Le texte prévoit jusqu’à 20.000 livres (22.900 euros) et/ou une peine de prison à l’encontre des streakers, s’ils aggravent leur cas en peignant sur une partie de leur anatomie dénudée des slogans vantant un produit ou une marque.

Un porte-parole du ministère de la Culture a expliqué que le nouveau dispositif vise à dissuader le marketing furtif, et à protéger les intérêts des annonceurs qui dépensent d’importantes sommes d’argent pour être sponsors officiels des Jeux.

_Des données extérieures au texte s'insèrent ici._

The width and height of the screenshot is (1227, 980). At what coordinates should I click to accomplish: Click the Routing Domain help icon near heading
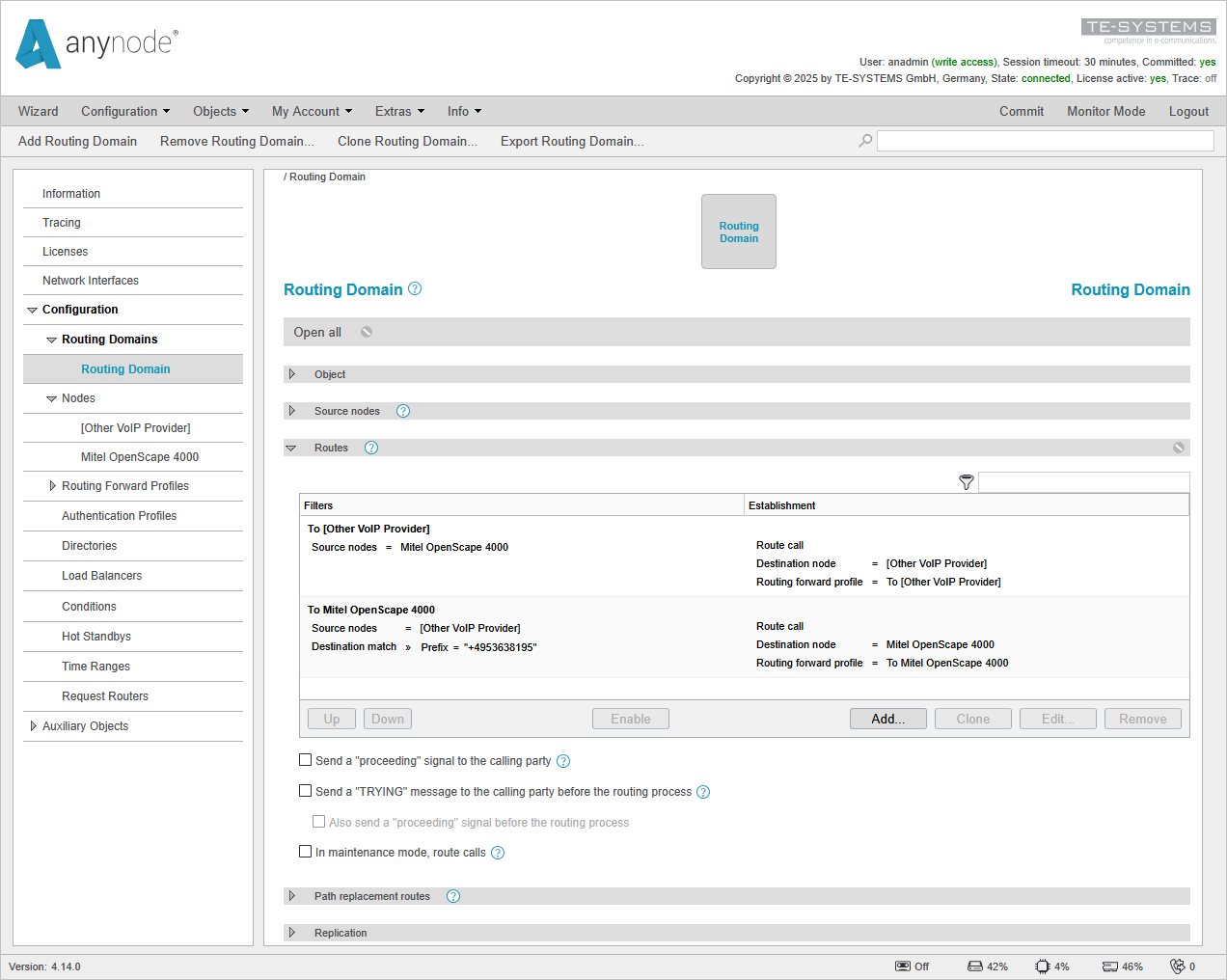[414, 287]
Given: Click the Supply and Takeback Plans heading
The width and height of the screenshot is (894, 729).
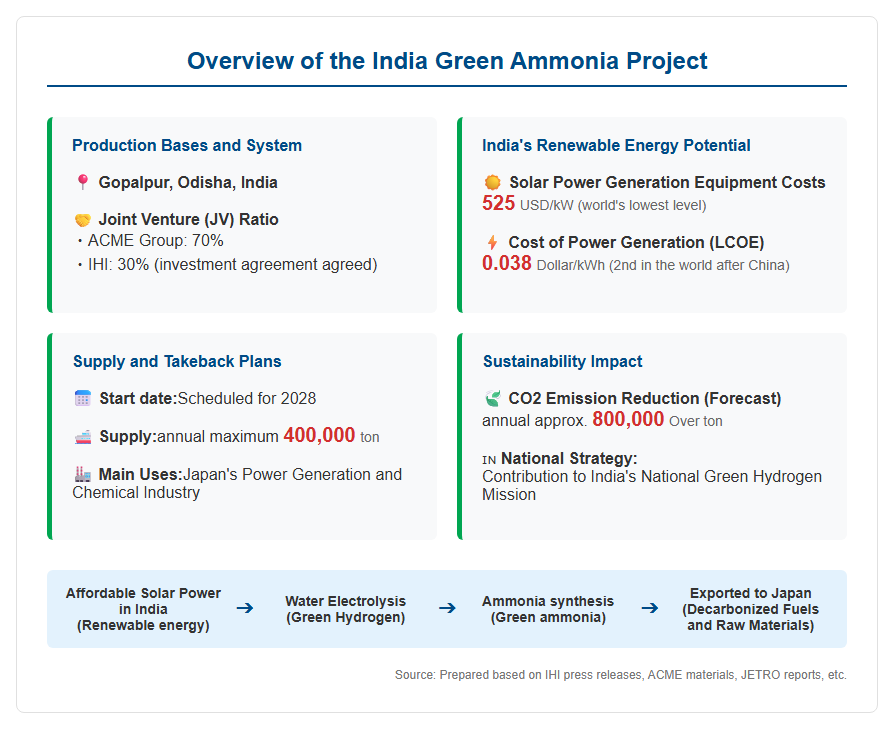Looking at the screenshot, I should click(177, 361).
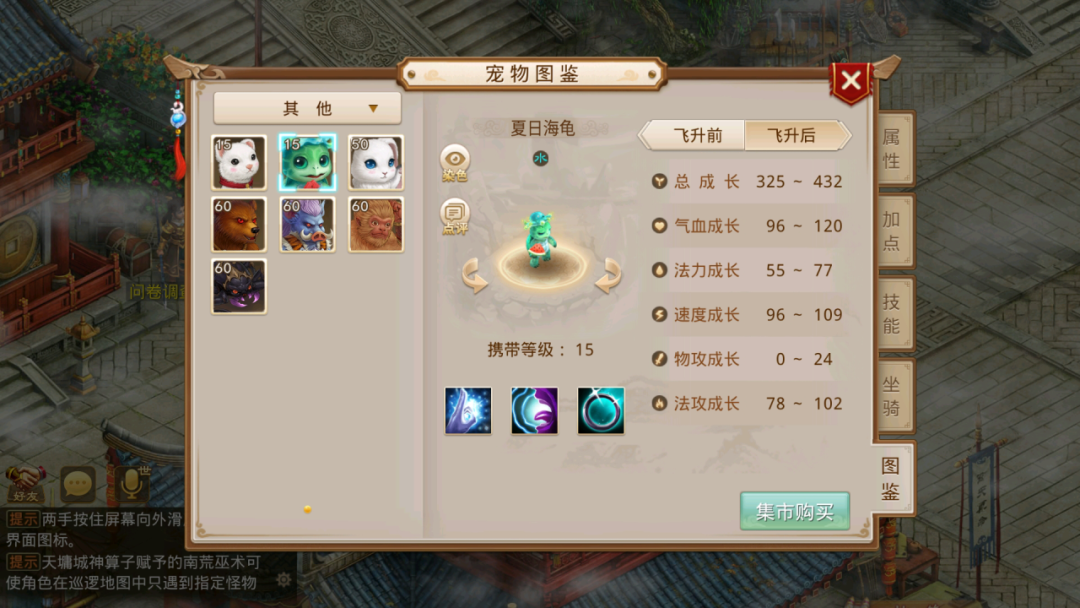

Des streakers déboulent régulièrement sur la pelouse, de préférence lors de rencontres télévisées au Royaume-Uni, au point que cette spécificité apparaît comme un autre sport national. Un stripteaseur avait fait sensation lors d’une compétition de natation aux jeux Olympiques d’Athènes de 2004, en surgissant dans le plus simple appareil, avec un slogan publicitaire barrant sa poitrine.